Segment Start: Selected extract
Countries and regions
Information on work-related injuries and ill health for Scotland, Wales and the English regions.
- Fatal injuries - The highest rates in 2019/20 were in Wales (1.10 cases per 100,000 workers), East Midlands (0.47 cases per 100,000 workers) and South West (0.44 cases per 100,000 workers). The 16 fatal injuries in Wales in 2019/20 was the highest recorded since 2011/12, four higher than the average from the last five years (RIDDOR).
- Non-fatal injuries – Yorkshire and the Humber (2,600 cases per 100,000 workers), South West (2,460 cases per 100,000 workers) and East Midlands (2,380 cases per 100,000 workers) had non-fatal injury rates which were statistically significantly higher than the Great Britain rate of 1,920 cases per 100,000 workers over the period 2017/18 to 2019/20. Over the same period, London (1,240 cases per 100,000 workers) and West Midlands (1,570 cases per 100,000 workers) had rates which were statistically significantly lower than the Great Britain rate (LFS).
- Ill health – South West (5,290 cases per 100,000 workers) had the highest ill health prevalence rate, which was statistically significantly higher than the Great Britain rate of 4,330 cases per 100,000 workers over the period 2017/18 to 2019/20. Over the same period, Scotland (3,560 cases per 100,000 workers) had the lowest rate, which was statistically significantly lower than the Great Britain rate (LFS).
A selection of data tables providing further information are available.
Scotland and Wales
Summaries of the available data relating specifically to Scotland and Wales can be found in the reports here:
The most reliable source for estimates of national and regional workplace injury and work-related ill health data is the annual Labour Force Survey 33,000 households per quarter across Great Britain which provides information about the labour market. HSE commissions a module of questions in the LFS to gain a view of workplace injury and work-related illness based on individuals' perceptions.
Segment End: Selected extract
= Requirement A =
Please print the passage of the regional injury and ill health statistics from "Countries and regions" up to and including "five years (RIDDOR).", word for word.
= Requirement B =
Proceed with the regional injury and ill health statistics, continuing the text from the point where it stops.
Segment Start: Supplied information
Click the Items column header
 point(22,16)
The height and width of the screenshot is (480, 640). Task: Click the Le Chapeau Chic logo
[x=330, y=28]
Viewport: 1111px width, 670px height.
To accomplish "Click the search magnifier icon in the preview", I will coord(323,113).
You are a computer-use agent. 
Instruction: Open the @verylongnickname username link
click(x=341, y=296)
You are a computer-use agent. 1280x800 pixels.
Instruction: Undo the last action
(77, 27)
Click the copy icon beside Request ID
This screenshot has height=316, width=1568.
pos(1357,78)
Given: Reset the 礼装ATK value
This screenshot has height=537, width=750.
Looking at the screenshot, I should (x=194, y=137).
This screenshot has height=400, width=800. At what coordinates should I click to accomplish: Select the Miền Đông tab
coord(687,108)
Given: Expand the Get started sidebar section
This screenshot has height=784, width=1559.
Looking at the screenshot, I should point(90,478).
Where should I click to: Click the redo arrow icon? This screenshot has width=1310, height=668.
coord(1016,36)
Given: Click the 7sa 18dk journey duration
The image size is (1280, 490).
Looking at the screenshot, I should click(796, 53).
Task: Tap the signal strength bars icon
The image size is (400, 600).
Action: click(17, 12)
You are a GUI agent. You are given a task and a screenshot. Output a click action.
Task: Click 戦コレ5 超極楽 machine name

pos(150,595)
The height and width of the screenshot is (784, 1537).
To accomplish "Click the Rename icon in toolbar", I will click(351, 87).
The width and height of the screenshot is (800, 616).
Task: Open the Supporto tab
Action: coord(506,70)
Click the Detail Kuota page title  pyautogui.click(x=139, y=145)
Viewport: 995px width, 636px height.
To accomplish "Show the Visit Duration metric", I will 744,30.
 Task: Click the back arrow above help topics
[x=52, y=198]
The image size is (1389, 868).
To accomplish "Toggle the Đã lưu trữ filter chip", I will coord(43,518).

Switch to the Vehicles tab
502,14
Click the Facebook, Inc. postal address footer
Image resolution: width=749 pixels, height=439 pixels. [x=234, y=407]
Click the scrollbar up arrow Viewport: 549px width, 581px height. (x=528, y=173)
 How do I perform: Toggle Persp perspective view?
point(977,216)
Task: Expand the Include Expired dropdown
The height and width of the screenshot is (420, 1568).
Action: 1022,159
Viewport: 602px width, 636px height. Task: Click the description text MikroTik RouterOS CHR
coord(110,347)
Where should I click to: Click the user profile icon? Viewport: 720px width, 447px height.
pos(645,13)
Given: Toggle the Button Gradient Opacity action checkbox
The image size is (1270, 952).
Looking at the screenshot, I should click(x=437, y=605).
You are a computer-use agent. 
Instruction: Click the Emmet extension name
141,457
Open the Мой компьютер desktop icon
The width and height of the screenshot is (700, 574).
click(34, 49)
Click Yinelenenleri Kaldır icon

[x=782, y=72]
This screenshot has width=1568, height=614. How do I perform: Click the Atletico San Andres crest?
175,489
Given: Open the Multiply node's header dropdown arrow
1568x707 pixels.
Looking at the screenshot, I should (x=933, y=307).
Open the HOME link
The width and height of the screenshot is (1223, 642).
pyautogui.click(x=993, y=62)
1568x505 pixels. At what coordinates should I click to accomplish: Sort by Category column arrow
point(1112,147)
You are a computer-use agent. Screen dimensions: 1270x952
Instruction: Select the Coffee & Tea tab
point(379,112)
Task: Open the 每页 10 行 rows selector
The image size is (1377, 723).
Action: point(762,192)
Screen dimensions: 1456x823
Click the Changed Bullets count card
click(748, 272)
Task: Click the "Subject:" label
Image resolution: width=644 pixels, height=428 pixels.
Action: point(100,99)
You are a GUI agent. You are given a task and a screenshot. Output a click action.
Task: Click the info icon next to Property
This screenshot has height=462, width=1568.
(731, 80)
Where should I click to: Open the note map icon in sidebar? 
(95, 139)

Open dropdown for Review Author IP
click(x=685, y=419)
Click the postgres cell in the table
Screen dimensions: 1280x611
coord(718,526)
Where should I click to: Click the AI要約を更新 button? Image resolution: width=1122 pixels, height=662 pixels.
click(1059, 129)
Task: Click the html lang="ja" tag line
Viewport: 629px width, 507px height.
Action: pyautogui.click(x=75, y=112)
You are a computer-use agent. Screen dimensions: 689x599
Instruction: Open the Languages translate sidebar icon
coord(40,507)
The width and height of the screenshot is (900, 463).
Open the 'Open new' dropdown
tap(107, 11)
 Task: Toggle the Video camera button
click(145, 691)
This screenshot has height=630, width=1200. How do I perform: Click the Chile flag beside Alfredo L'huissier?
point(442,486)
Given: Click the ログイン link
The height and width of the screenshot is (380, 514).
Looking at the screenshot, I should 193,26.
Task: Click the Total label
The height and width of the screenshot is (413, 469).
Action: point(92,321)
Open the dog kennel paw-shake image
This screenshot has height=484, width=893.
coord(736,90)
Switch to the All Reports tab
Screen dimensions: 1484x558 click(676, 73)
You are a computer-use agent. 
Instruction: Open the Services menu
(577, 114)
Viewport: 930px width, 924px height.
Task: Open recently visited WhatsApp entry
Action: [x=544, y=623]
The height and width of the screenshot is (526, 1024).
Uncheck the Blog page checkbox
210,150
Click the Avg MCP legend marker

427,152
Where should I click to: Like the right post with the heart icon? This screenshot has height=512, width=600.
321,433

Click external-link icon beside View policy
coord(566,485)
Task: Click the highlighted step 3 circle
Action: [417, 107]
Segment End: Supplied information
= Final answer A =
Countries and regions
Information on work-related injuries and ill health for Scotland, Wales and the English regions.
- Fatal injuries - The highest rates in 2019/20 were in Wales (1.10 cases per 100,000 workers), East Midlands (0.47 cases per 100,000 workers) and South West (0.44 cases per 100,000 workers). The 16 fatal injuries in Wales in 2019/20 was the highest recorded since 2011/12, four higher than the average from the last five years (RIDDOR).

= Final answer B =
Both the non-fatal injury and ill health estimates from the LFS are based on averages over a three year period (2017/18 to 2019/20). The ill health figures are prevalence rates meaning that they include long-standing as well as new cases.
For fatal injuries, data are collected from reports made by employers under RIDDOR (the Reporting of Injuries, Diseases and Dangerous Occurrences Regulations).
Interpretation of regional differences
The underlying risk of an adverse health and safety outcome such as ill health or injury will differ from one worker to the next, but it is unlikely that differences are affected directly by the region in which they work. Instead, research indicates that an individual's risk is driven by a complex combination of factors including their occupation, the length of time they have been doing their job and the industry in which they work. As a result, regional differences in injury and ill health rates are strongly affected by differences in employment profiles.
In particular, when comparing countries, it should be noted that both Scotland and Wales have proportionally fewer workers in low-risk occupations than England. The difference is largely driven by the occupational mix in London and South East where there is a much higher proportion of workers in low-risk occupations than across the rest of England and Great Britain as a whole.
Research exploring the effect of standardising regional injury rates for differences in occupation and industry can be found at:
The research demonstrates a downward shift in injury rates for those regions and countries with more workers in higher risk industries or occupations after standardising for occupation or industry.
Disruption to the economy towards the end of 2019/20 due to the emergence of COVID-19 as a national health issue had the potential to have impacted on workplace injury and work-related ill health data for 2019/20. A paper setting out the issues in more detail along with results of analysis of the headline data from the Labour Force Survey and RIDDOR found that COVID-19 does not appear to be the main driver of changes seen in the latest years data.